Malam itu kami menangis, meratap, memeluk, menata, dan berdoa. Kami turun ke lubang kecil di tanah pemakaman esok hari dengan hati berat dan langkah ragu, membawa sesuatu yang tak bisa diukur oleh ukuran biasa: cinta yang singkat, rindu yang panjang.
Di hari-hari setelahnya rumah kami tetap bergelut antara rutinitas dan kehilangan. Kadang aku melihat Laras termenung menatap kursi kosong, atau menatap pakaian bayi yang tak sempat dipakai. Kadang aku menatap cermin dan merasakan sisi rapuhku sendiri. Tapi di sela duka itu, ada hal yang tak boleh hilang: kami masih bersama. Itu adalah jembatan kecil yang membuat kami tetap melangkah.
Bayi yang tak bernapas itu mengajarkan satu pelajaran kejam sekaligus lembut: hidup bisa mengambil tanpa tanya, namun luka yang ditinggalkannya bisa menjadi ruang untuk saling menambal.

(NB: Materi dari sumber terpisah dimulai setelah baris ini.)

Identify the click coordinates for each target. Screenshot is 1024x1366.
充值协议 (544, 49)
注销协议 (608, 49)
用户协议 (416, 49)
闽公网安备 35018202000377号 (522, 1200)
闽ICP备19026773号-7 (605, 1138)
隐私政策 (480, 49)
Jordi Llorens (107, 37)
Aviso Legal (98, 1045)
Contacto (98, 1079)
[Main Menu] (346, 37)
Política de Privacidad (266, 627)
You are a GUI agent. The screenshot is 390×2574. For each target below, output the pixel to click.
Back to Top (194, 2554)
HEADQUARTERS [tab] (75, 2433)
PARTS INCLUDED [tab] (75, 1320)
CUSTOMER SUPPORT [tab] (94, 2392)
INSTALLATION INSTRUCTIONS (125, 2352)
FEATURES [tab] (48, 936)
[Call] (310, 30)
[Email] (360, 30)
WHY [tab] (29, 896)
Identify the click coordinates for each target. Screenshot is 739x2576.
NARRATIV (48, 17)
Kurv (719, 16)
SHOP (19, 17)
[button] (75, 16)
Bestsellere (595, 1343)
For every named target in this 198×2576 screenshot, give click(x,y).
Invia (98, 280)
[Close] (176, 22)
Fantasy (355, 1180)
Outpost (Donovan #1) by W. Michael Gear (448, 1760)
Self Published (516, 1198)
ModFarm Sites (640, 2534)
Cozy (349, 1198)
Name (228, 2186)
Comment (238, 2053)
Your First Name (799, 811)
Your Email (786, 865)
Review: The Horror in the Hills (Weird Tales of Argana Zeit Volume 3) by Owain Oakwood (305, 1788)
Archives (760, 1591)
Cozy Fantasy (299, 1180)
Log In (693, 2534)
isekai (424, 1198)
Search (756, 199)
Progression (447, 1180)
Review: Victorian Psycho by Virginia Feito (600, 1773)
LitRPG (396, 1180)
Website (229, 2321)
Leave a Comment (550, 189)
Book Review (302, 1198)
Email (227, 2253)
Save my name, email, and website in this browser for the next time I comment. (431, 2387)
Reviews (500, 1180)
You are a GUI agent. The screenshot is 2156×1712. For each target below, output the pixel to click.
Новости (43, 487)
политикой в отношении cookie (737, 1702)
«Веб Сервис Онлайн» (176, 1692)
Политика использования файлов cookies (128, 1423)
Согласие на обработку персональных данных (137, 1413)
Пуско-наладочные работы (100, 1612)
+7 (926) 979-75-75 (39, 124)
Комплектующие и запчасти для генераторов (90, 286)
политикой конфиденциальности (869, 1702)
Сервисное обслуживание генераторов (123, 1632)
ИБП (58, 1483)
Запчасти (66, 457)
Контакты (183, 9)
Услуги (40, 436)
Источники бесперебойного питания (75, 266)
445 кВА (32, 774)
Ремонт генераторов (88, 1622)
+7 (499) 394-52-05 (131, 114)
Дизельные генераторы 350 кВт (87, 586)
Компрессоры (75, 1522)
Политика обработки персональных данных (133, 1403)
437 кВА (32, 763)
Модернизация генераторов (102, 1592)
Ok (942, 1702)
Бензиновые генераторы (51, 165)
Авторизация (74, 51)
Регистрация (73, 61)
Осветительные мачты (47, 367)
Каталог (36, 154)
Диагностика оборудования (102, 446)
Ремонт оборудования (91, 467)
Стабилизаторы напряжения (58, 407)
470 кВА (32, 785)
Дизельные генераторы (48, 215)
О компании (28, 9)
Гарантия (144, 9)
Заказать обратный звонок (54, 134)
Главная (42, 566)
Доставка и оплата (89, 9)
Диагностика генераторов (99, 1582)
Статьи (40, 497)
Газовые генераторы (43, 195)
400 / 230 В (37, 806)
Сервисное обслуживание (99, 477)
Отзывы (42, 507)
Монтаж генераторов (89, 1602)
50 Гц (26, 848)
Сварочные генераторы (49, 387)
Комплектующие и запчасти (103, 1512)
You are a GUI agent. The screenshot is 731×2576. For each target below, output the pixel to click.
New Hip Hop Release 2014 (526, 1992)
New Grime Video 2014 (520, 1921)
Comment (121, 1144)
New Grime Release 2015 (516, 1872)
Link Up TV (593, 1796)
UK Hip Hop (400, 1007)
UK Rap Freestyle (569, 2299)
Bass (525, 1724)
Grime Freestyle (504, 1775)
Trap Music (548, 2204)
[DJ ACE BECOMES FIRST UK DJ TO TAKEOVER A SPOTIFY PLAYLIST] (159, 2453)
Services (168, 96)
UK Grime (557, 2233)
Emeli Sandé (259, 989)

Kami tak bisa memutar waktu, tapi kami bisa memilih bagaimana caranya berjalan lagi bersama dengan nama yang telah kami ucapkan, dengan doa yang sudah kami panjatkan, dan dengan cinta yang masih kami wariskan.
Dan di sela rintik hujan yang menghapus jejak-jejak hari itu, aku berbisik pada diri sendiri dan pada langit Bandung: semoga kita semua belajar memeluk luka, bukan membiarkannya memisahkan.